Jill Chodorov, a real estate agent with Long & Foster, writes an occasional column about local market trends and housing issues.
Homebuyers beware. If you are nervous about having your financial information hacked when purchasing linens for your new home at Target, have you considered how easily your private data can be lifted from your Mortgage Company or real estate broker during the home-buying process?
If you haven’t thought about it, maybe it is high time that you did.
In a recent study conducted by HALOCK Security Labs, a cyber-security consulting firm based in Schaumburg, Ill., it was discovered that seven out of 10 mortgage companies allow information-sharing practices that put your personal and financial data at grave risk.

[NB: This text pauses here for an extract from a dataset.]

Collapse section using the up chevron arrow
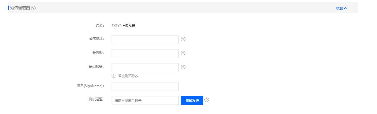Viewport: 377px width, 114px height. (x=345, y=8)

According to Terry Kurzynksi, founder and senior partner of HALOCK, “the entire [real estate industry] ecosystem is bad.” Kurzynski used Experian’s (one of the three major credit bureaus) recent involvement in an identity theft scheme affecting 500,000 Americans as an example.
Don Frommeyer, president of the National Association of Mortgage Brokers, disputes the findings of the survey. He said people in his industry are careful with buyers’ personal information and he doubts there’s a a problem in his industry. Still, he said, consumers should feel free to inquire about lenders’ policies on handling private data.
“It is a good idea to ask your lender how they will handle your personal information and what do they do with it once they have completed your loan,” Frommeyer said. “Everything in our industry has been on lock down in the last four to five years. I find it hard to believe that only 30 percent of mortgage lenders are taking security precautions.”
Kurzynski said he believes mortgage companies aren’t the worst offenders when it comes to being careless with consumers’ personal data. “If you think that is bad, I can guarantee it is far worse with your real estate broker,” he said.
One local real estate agent, who requested anonymity because she’s not authorized to speak on such issues about her broker, said people in her industry need to do more to protect consumers’ confidential information.
“I see clients’ personal financial information and contracts haphazardly lying around the office all the time,” the agent said. “My broker does not have any formal policies or training in place, at least none that I know of.”
Melanie Wyne, senior technology policy representative in the Government Affairs Division of the National Association of Realtors (NAR), said it adopted a set of best practices for the industry in 2009.
“I wouldn’t say there was a particular incident,” Wyne said regarding the reason for establishing these best practices. “As of today, 46 out of 50 states have data breach notification laws. Given these state level laws and the fact that a federal law is expected soon, we wanted our members to get ahead before the federal law is put in place. We want our members to be prepared.”
In 2011, NAR published the Data Security and Privacy Toolkit for its members to use as a guideline for best practices regarding information security.
“The first question we need to ask ourselves is do we even need to collect the information that we are collecting,” Wyne said. “A common practice among some agents is to collect driver’s license information. But if you hold on to that information, it becomes a liability.”
“Brokers and their agents also need to understand how to properly dispose of information. You don’t just put loan documents in a trash can,” Wyne said.
Starting in May, NAR will offer its members an online training course on best practices, which will be good for continuing education credits.
Michael Moran, chief executive of the Greater Capital Association of Realtors, said that it has never received complaints from consumers about the security of their personal data. Asked if any policies or protocol have been put in place for its members, Moran said, “We have discussed it, but nothing has been done yet.”
“I would hope that agents are doing their best to protect their personal computers,” Moran added. “I would assume brokers are sensitive to this, as most of this [data sharing] occurs on their servers.”
Some local brokers are taking this issue very seriously. Jason Sherman, co-chief executive of Real Living At Home, a small brokerage firm based in Chevy Chase, D.C., says he goes “above and beyond” to ensure his clients’ personal information is protected.